Doch auch die weniger prominenten Köpfe, wie etwa Thügida-Mitorganisator David Köckert, greifen das alte Konzept Worchs auf und geben sich kampfbereit. In einem kurzen Mobilisierungsvideo verkündet Köckert: „Wir haben der linken Mischpoke […] gezeigt, dass sie hier nicht den Takt schlagen, sondern wir geben an, wo demonstriert wird […]. Connewitz steht für linken Terror, Connewitz steht für linke Diktatur. […] Wir wollen kein Stück deutschen Boden diesen […] linken Perversen geben.” In den Kommentarspalten von Thügida und OfD wird sinniert, dass „frauen und nicht wehr fähige kameraden zu hause bleiben sollen oder zu einer alternative demo gehen möchten”, dass nach dem 12.12 in Connewitz nichts mehr so sein wird wie bisher und „viele von dem Roten Gesindel […] fallen” werden. Zudem versucht die Offensive für Deutschland, via Facebook mit einer Bilderserie zu provozieren, die eine junge Frau, mal mit Wirmer-Flagge, mal mit Rose in der Hand, vor markanten Punkten in Connewitz zeigt—zuweilen auch vor den Zeichen des zu erwartenden Widerstands.
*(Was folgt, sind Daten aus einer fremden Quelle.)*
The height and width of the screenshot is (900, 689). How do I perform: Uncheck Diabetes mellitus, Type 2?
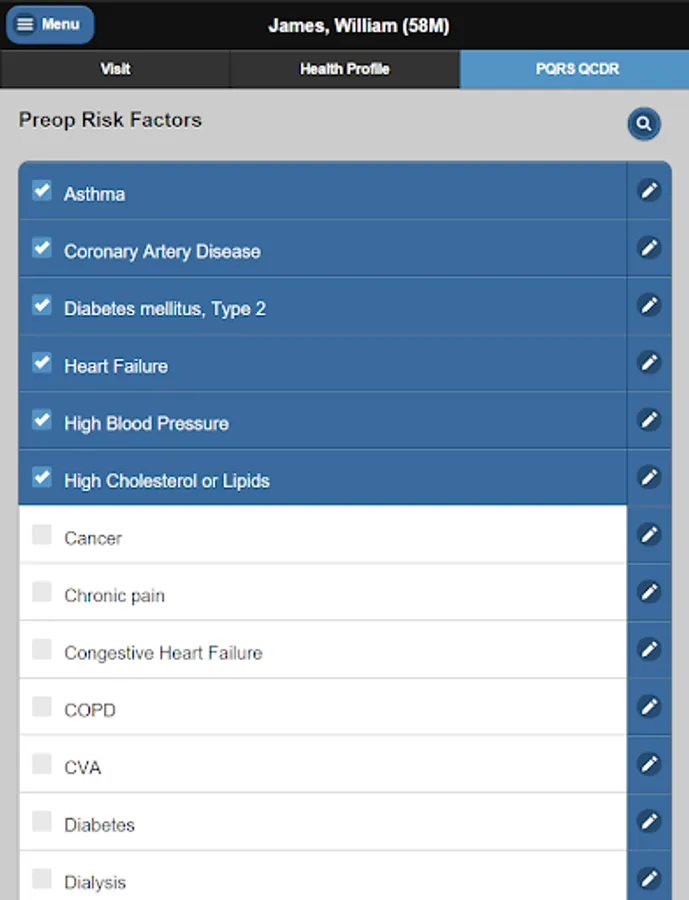pos(42,305)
Denn die Ankündigungen eines breiten Gegenprotests sind im Viertel nicht zu übersehen und die Ankündigungen lassen eindeutig erkennen, dass Leipzig sich seinen Status als Hauptstadt der Antifa nicht in Frage stellen lassen wird. „Ort und Zeit des Angriffs bestimmen wir”, heißt es in einem Aufruf, der mit den Worten „Leipzig in Trümmern, damit wir leben können!” schließt. Durchgängig zieht sich der Slogan „Die Rechten zu Boden!” und immer wieder wird darauf hingewiesen, dass sich aktiver Antifaschismus nicht nur in bürgerlichen Lichterketten zeigen darf, wenn er etwas erreichen will: „Sparen wir uns am 12.12 den Verbalradikalismus und tun, was notwendig ist.”

Es scheint zweifelsfrei, dass sich die Besinnung auf einen aktiven Gegenprotest klar in einer Linie der Geschichte eines Viertels sieht, das sich in den frühen 90ern noch gegen bewaffnete Angriffe von Neonazis vorbereite, indem man sich mit Kloschüsseln als Wurfmaterial auf dem Dach verschanzte. Dass eine entsprechend sozialisierte Leipziger Linke sich auch heute noch wehrhaft und aktionistisch zeigt, ließ sich im Juni in der verunglückten Schlagzeile der Lokalzeitung ablesen, dass Leipzigs Autonome in der ersten Liga boxen.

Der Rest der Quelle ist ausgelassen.